The U.S. Treasury Department issued a license allowing transactions that enable Americans to get licenses from Russian security services to import certain technology items into Russia.
Export-control experts said the license, issued Thursday by Treasury’s Office of Foreign Assets Control, was “limited in scope” and was issued to resolve “unintended consequences” of the sanctions imposed in December on the Federal Security Service, or FSB, following allegations of meddling in the U.S. presidential election. Despite a storm of tweets that the license was evidence of President Donald Trump easing U.S. sanctions on Russia, experts said this license was merely a technical cleanup.
Trade Consensus Opinions
The consensus opinion is this is no big deal. If this is all the further it goes, I would agree.
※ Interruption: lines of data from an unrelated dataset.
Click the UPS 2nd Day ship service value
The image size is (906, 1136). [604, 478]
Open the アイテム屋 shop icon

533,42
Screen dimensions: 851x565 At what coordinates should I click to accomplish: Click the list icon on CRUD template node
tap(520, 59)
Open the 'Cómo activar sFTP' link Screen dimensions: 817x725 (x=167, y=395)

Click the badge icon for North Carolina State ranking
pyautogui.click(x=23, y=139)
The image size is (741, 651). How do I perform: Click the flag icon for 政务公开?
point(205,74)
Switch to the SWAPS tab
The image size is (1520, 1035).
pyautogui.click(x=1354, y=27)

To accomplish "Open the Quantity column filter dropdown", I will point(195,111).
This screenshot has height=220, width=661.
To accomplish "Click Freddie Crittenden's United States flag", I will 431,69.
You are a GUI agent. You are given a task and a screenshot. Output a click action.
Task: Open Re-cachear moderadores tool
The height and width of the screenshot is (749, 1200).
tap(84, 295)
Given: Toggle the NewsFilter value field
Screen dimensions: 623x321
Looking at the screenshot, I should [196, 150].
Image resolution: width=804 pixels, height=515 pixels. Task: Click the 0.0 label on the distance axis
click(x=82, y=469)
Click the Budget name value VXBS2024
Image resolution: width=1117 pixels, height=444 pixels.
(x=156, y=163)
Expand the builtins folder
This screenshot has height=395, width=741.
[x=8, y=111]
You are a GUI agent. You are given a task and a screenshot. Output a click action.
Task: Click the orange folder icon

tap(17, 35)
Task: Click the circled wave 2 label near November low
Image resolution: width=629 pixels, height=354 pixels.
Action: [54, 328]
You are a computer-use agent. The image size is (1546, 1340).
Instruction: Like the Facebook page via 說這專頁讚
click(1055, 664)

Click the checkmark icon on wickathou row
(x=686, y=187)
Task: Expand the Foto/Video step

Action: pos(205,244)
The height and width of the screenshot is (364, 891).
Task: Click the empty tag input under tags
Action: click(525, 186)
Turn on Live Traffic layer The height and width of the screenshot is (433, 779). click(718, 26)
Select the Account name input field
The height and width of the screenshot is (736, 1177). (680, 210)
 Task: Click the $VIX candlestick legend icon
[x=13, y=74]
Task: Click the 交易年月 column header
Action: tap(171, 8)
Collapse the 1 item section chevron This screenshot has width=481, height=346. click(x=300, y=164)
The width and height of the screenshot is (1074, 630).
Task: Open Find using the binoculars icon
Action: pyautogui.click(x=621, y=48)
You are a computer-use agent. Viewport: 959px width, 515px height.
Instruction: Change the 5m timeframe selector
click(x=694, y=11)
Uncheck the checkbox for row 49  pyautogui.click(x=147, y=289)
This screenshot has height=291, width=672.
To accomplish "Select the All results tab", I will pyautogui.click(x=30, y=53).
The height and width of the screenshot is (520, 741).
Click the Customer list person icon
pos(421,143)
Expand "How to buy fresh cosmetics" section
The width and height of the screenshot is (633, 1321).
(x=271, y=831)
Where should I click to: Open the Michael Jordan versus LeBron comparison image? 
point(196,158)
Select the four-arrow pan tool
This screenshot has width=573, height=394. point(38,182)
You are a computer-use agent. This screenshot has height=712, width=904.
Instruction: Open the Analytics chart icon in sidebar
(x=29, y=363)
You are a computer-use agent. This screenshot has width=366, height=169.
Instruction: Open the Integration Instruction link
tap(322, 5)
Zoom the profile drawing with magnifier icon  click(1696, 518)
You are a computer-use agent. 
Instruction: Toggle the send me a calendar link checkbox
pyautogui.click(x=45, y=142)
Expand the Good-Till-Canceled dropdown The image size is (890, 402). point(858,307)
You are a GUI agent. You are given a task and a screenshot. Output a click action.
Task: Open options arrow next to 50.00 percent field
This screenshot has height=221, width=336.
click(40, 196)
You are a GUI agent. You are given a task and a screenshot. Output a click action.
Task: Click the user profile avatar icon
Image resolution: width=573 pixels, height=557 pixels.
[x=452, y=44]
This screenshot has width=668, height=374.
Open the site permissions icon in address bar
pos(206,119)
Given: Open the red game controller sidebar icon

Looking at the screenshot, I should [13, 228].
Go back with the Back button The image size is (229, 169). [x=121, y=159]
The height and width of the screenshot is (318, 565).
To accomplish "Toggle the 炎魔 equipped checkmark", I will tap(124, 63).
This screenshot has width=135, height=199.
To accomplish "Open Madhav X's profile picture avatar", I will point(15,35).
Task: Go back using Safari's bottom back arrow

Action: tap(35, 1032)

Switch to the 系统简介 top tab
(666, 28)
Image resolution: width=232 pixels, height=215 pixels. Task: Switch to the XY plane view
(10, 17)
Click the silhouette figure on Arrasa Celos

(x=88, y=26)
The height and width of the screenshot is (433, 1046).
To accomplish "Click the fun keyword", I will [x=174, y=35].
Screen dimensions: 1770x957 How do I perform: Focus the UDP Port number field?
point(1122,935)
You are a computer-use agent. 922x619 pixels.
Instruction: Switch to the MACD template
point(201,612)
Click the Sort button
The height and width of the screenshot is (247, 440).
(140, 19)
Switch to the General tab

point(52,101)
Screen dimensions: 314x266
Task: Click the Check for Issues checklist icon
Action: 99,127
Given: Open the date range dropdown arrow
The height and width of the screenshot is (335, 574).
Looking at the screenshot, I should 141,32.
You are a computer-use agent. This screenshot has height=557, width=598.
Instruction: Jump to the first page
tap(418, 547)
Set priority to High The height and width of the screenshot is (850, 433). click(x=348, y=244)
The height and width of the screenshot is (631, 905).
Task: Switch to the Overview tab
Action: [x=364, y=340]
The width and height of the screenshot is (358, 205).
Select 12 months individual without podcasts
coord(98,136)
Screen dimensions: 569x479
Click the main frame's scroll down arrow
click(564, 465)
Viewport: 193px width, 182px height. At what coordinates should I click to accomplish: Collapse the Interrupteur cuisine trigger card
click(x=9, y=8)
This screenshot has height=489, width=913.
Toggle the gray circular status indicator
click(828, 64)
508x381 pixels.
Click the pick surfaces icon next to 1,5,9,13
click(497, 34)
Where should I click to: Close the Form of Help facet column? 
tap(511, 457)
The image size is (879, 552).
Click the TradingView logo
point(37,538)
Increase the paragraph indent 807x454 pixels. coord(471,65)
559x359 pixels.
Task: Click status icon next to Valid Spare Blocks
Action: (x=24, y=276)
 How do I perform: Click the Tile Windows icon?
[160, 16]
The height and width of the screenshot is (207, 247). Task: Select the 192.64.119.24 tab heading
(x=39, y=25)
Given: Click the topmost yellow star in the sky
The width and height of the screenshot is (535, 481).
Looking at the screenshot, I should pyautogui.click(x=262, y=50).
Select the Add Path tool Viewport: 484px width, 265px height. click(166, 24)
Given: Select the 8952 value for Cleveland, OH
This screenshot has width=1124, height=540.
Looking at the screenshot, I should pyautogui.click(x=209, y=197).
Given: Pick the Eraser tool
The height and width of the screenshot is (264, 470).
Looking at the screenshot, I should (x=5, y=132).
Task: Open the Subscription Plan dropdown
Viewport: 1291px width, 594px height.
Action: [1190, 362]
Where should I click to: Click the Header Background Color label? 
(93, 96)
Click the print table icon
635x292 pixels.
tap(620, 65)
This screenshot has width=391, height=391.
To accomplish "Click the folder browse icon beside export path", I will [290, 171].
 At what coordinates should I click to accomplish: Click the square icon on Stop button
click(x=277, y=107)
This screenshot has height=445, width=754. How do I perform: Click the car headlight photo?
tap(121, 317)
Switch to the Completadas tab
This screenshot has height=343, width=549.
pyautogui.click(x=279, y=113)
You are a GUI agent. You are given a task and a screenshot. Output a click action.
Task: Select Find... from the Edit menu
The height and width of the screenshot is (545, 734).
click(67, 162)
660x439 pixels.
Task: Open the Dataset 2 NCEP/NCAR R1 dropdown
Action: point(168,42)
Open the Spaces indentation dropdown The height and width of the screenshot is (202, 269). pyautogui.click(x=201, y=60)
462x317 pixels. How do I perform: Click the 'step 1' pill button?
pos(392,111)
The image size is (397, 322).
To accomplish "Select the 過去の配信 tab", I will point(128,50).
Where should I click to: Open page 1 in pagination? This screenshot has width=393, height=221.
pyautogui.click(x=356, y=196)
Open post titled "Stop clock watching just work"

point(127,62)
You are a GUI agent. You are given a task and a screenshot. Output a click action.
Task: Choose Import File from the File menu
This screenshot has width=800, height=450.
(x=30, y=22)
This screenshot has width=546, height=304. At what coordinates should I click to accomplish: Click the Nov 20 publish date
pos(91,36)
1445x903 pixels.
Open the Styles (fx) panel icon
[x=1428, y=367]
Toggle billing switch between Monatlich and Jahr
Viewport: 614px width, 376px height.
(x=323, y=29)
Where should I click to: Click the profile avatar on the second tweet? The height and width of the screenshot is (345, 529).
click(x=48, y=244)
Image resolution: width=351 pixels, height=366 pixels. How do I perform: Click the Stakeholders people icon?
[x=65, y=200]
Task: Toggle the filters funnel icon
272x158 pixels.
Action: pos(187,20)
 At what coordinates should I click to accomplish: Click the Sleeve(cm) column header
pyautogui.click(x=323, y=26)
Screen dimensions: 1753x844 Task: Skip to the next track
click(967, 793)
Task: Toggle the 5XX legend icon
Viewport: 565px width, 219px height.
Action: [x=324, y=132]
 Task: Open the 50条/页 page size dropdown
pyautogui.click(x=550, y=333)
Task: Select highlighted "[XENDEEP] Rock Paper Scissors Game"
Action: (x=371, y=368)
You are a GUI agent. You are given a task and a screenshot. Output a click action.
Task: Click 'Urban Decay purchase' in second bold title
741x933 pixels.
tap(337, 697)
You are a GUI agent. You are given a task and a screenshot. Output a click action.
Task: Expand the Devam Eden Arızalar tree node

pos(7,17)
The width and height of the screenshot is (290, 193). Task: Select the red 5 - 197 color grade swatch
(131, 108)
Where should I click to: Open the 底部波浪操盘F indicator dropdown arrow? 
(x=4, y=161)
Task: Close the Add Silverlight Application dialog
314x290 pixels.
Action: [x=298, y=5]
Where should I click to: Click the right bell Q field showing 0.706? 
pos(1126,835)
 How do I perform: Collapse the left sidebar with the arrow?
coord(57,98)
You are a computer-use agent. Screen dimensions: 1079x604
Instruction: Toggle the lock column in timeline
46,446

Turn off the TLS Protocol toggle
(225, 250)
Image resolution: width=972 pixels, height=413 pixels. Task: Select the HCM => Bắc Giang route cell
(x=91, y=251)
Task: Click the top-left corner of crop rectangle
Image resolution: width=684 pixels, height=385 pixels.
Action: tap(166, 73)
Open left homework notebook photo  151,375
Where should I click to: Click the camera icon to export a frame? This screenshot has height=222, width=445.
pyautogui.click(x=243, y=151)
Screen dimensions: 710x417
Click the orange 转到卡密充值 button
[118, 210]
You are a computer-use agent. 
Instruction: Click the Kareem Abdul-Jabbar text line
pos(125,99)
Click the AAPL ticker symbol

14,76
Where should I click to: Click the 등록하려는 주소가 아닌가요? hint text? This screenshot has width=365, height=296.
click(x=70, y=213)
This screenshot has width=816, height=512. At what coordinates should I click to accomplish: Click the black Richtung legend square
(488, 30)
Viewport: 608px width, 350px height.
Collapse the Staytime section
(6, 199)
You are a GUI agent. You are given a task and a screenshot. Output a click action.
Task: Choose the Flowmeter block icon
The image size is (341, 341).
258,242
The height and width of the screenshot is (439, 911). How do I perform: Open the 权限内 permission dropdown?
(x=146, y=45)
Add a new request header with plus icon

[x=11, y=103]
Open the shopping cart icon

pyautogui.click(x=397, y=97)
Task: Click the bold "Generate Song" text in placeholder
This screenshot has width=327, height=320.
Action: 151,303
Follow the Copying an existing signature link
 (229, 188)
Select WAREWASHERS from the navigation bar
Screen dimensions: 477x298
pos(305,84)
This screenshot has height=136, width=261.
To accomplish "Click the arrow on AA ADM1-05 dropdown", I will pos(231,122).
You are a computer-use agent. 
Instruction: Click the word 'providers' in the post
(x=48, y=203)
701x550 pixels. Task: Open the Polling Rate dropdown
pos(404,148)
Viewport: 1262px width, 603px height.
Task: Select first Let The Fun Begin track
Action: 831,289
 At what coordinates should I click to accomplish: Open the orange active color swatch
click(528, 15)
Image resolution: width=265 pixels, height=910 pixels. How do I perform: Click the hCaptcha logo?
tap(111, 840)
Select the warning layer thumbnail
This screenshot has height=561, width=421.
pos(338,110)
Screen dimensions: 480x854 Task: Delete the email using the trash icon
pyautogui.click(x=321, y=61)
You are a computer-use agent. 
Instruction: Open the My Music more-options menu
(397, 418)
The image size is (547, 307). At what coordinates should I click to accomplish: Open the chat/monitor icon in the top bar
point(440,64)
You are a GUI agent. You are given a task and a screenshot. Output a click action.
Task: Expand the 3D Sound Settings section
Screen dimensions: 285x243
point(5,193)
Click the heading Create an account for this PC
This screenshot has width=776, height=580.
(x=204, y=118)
But why will it stop here?
It’s clear Trump wants better relations with Russia and so do many politicians in Europe who are increasingly aware the sanctions failed.
Spotlight on the Ruble
Sanction Failure Reality
The sanctions backfired as they nearly always do. Both the US and Russia lost, with Russia losing much more.
The main loser was neither Russia nor the US, but rather the EU.
Russia was a major purchaser of fruits and vegetables from Southern Europe, and those farmers suffered badly as fruit rotted and prices plunged. Germany which exported technology to Russia, also suffered.
Finally, the sanctions caused Russians to rally around Putin. His popularity rose at home.
The sooner the sanctions come off, the better the world will be. Crimea is not going to be a part of Ukraine ever again, and arguably should not have been given to Ukraine in the first place.
It was US intervention in the region that created this mess. Chalk up another pair of lessons not learned: on meddling and on sanctions.